EXERCISE: Go to the line that contains "Hide password with" and transcribe from there to the end of the entries, that line and the last one included.

SUPPLIED DATA:
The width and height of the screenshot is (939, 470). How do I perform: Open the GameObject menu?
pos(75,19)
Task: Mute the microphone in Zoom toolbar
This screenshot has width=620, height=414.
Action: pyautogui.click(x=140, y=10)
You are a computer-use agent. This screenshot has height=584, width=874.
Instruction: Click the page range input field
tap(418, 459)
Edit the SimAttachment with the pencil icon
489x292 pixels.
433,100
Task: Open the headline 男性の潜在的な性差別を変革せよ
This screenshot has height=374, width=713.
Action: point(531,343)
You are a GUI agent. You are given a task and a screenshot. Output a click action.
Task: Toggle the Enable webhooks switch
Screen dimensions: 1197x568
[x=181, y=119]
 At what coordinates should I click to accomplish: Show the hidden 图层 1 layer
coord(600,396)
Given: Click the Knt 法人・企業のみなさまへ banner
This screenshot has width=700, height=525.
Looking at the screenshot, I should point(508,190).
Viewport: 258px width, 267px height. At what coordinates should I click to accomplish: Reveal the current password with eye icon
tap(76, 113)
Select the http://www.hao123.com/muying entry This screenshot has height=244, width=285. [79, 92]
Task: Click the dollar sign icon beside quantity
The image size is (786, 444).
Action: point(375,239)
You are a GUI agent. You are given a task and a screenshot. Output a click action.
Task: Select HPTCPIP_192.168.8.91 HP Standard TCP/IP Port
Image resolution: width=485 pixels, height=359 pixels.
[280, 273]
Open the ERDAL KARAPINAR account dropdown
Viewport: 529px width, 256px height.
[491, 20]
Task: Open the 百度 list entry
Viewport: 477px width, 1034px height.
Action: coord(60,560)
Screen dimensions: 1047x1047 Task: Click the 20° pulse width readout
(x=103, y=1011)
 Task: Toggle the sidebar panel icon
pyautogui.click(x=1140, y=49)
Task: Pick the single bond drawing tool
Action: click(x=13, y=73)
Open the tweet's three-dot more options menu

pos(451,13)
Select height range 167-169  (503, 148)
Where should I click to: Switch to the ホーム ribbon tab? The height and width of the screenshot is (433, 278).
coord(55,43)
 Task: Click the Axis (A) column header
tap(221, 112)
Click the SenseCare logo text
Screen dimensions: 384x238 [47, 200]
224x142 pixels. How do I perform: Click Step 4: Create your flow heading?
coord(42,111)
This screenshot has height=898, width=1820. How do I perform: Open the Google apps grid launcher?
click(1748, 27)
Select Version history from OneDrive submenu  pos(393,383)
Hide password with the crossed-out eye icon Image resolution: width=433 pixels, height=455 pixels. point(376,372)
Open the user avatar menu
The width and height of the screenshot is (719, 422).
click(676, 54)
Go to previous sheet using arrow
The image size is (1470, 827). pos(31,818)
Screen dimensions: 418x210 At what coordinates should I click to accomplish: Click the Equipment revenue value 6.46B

YOUR SOLUTION:
Hide password with the crossed-out eye icon Image resolution: width=433 pixels, height=455 pixels. point(376,372)
Open the user avatar menu
The width and height of the screenshot is (719, 422).
click(676, 54)
Go to previous sheet using arrow
The image size is (1470, 827). pos(31,818)
Screen dimensions: 418x210 At what coordinates should I click to accomplish: Click the Equipment revenue value 6.46B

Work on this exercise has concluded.